Sir Robert's wife is unknown. However, there are records of at least five children, three boys and two girls:

- William de Lawedre, 'senior', of Burgh Muir, Edinburgh, who died without issue in 1375 when his brother Alan was retoured his heir.
- Alan de Lawedre, of Whitslaid (Berwickshire), and of Haltoun House (d. before March 1406/7 when his son Robert was retoured his heir).
- Hector de Lawedre, "armiger de Scot" received safe-conducts from King Edward III on 20 May 1365 and 14 October 1366 (on the latter date accompanied by seven associates) to travel to England. As no other Lauder family than this are on record as armigers at this period of time it is assumed that Hector must belong here.
- Mariotta de Lawedre, mentioned as "filia Roberti de Lowedre" living in a tenement [of land] at Paxton (possibly at Edrington) of which Robert is being forfeited by the English, 1335–36.
- Ann de Lawedre, who married Sir Robert Chisholm, originally from Roxburghshire, and upon whom her father settled much of his northern lands as dowry. In the archives is a charter of Robert de Lauedre, Knt., in favour of Robert de Chesholm of that ilk of lands, rents, etc., belonging to Lauedre, dated 27 July 1366.

Legal offices
| Preceded by Uncertain, last known were Reginald Cheyne, John de Vaux, Robert Keith and William Inge | Justiciar of Scotia c. 1328–1370 | Succeeded by Uncertain |

==Bibliography==
- Dictionary of the Peerage & Baronetage of the British Empire, by John Burke, 8th edition.

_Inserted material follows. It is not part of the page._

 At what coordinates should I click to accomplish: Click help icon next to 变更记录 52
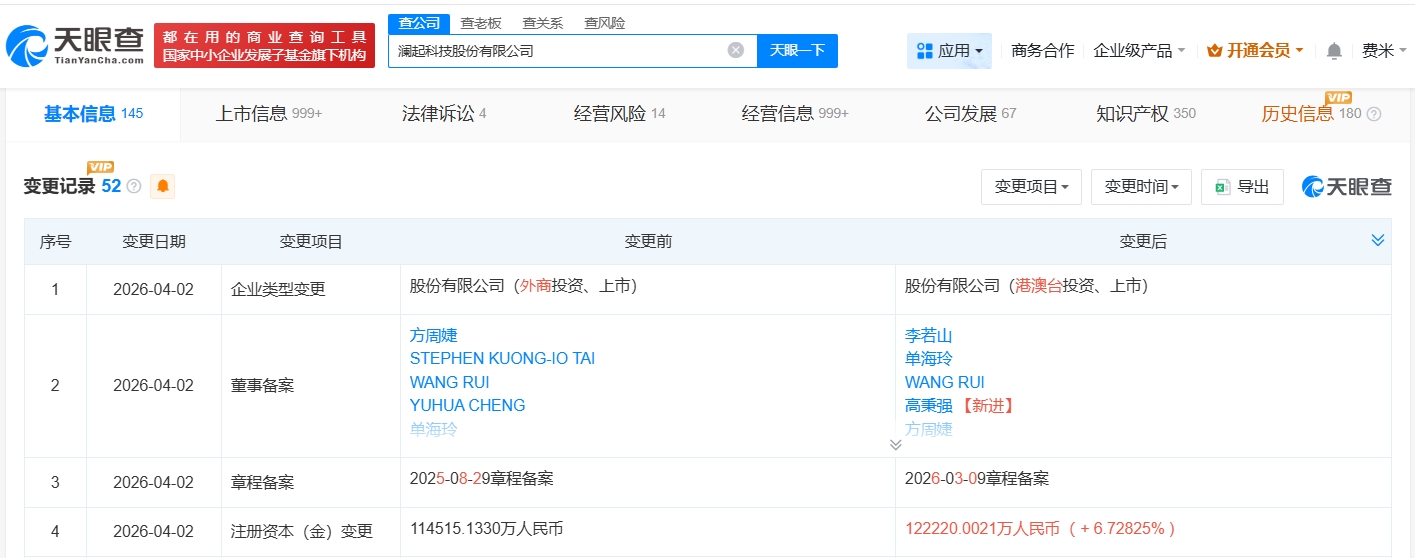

London, 1845, volume 1, p. 591.
- Exchequer Rolls, 1264–1359, edited by John Stuart, LL.D., and George Burnett, LL.D., Lord Lyon King of Arms, Edinburgh, 1878, vol. 1, pp. 218, 440.
- History of the Province of Moray, by Lachlan Shaw, 3 vols., Glasgow, 1882.

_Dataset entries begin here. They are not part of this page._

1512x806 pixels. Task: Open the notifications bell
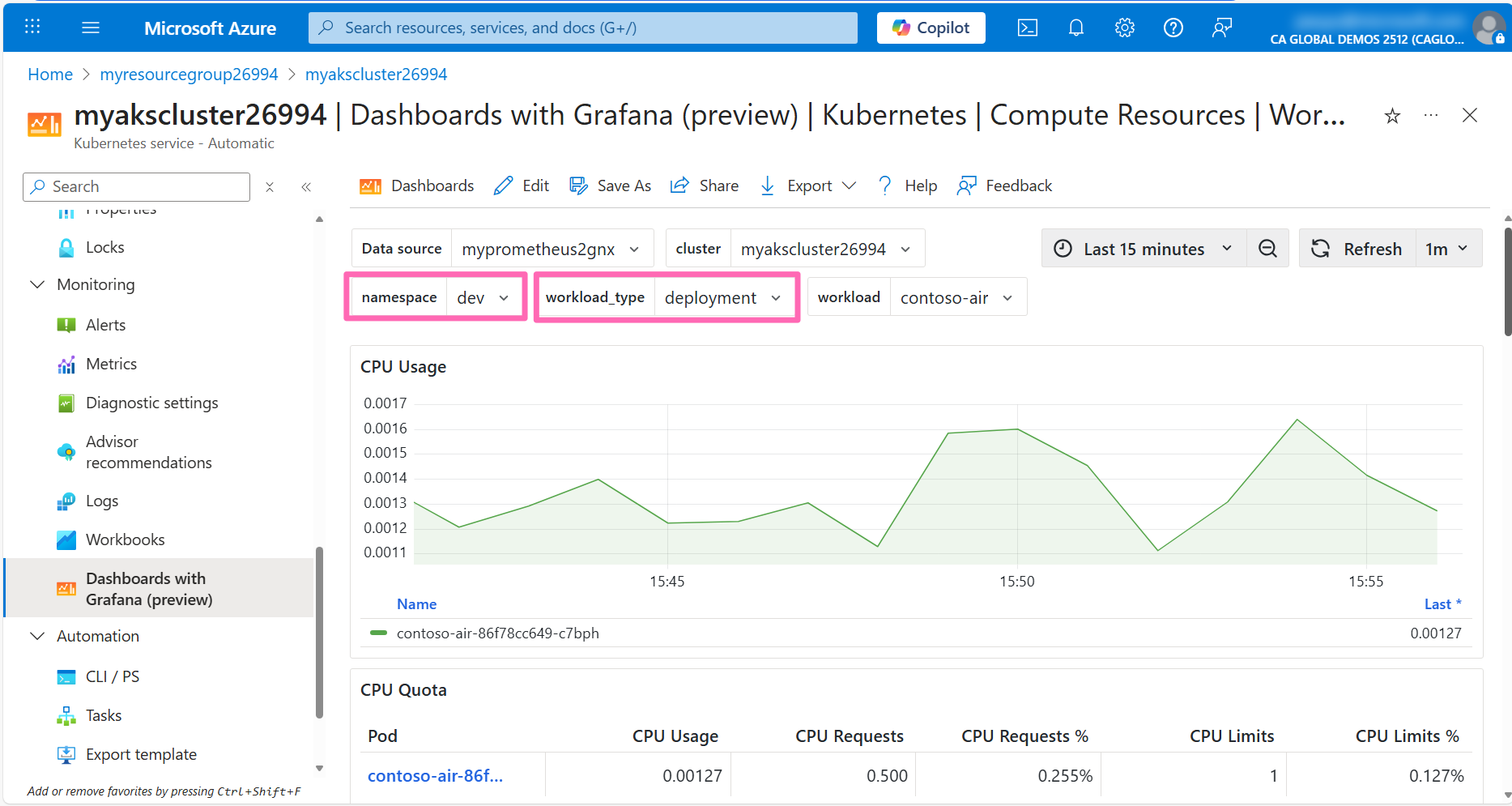click(1075, 28)
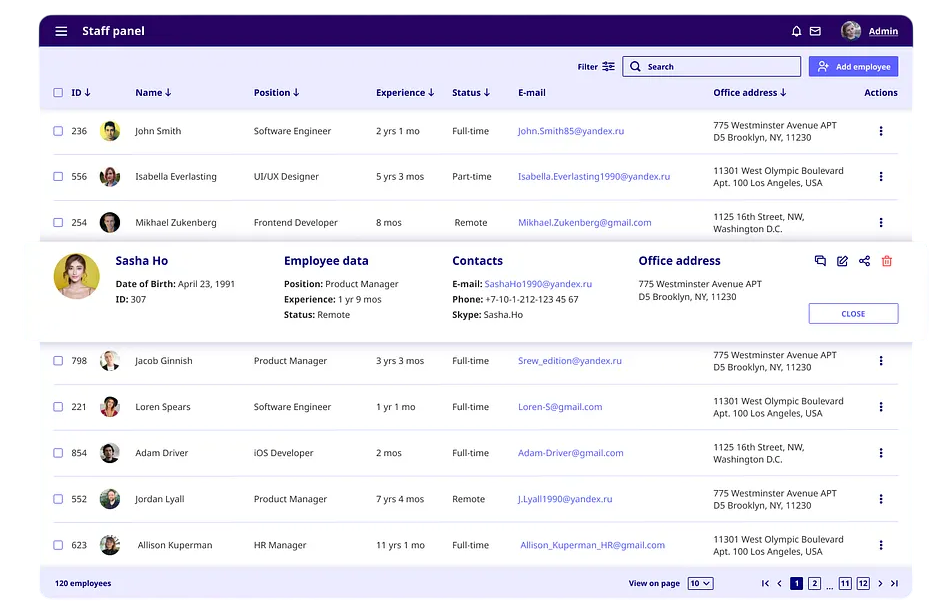Click the notifications bell icon
The width and height of the screenshot is (942, 613).
(796, 31)
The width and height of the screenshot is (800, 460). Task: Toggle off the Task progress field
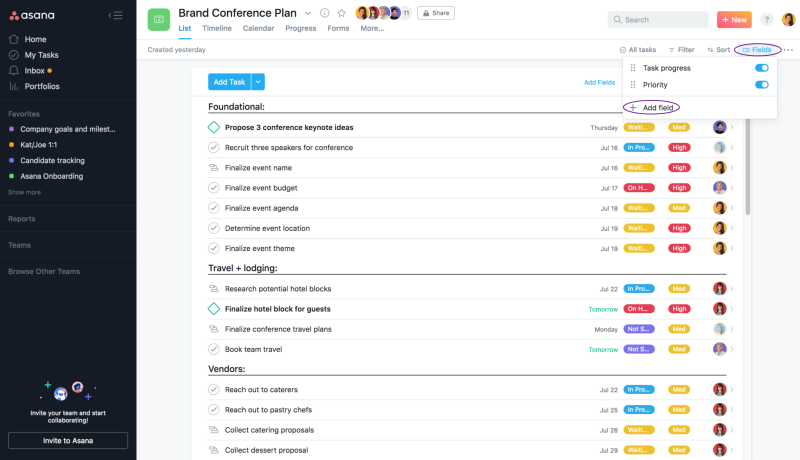coord(762,68)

- Historical References to the Scottish Family of Lauder, edited by James Young, Glasgow, 1884.
- Douglas Book, by Sir William Fraser, Edinburgh, 1885, vol. 1, p. 204; vol.3, pp. 391-2.
- Calendar of Documents Relating to Scotland, 1307–1357, edited by Joseph Bain, vol.III, Edinburgh, 1887, pp. 218-9, 337-8, 346, 386, 391.
- Grange of St. Giles, by J.Stewart-Smith, Edinburgh, 1898, pp. 159, 161, 165.
- Calendar of Writs preserved at Yester House 1166–1625, compiled by Charles C.H.Harvey and John MacLeod, Scottish Record Society, Edinburgh, 1930, p. 19, no. 24.